You write a story. It doesn't have to be a Lit story, but it could be. It is written in first person, with the narrator telling a wild and imaginative tale of some extraordinary experience or other. It could be about sex, or a mystery, or sports, or the supernatural, or whatever. The story has a beginning, a middle, and an end, and you are pretty sure it is a good story.

Then, at the end of the piece, it turns out that the narrator was sitting in a bar and telling a tall tale to some listeners. It never really happened to him. He just made it all up.

Do you think real-life readers of your story would be upset at this ending twist? Would they feel cheated? Would they feel like they'd had the rug pulled out from under them?

On the one hand, nothing has changed. It's still just fiction, made up and written by you, the author, which they knew all along. The little twist at the end doesn't really change the story that they just read in the least.

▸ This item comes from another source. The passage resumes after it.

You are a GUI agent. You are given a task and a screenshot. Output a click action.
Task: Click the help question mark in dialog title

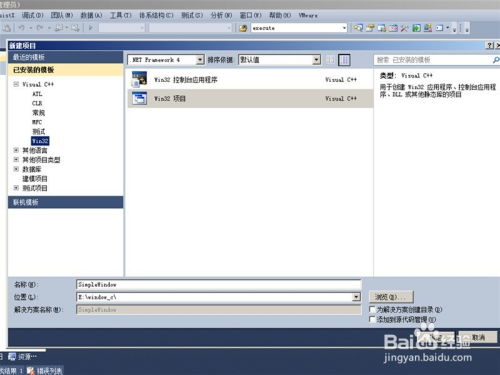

On the other hand, if they were invested in believing certain capabilities about the (albeit fictional) narrator, and his sexual prowess or skills at catching bad guys or in the sporting arena, or whatever the hell the story was about, then the twist might make them feel as if they'd been duped. It's illogical, sure, but I can imagine it might happen.

So what do you think? How would readers react? Thanks for any thoughts!......Carney
 
It reminds me of King's A Winter's Tale. The same sort of premise happens in that one as you describe. I thought it was a great twist to the story and didn't detract from it at all.
 
Wouldn't different readers react differently in an unknowable proportion? Isn't this just another unknowable question?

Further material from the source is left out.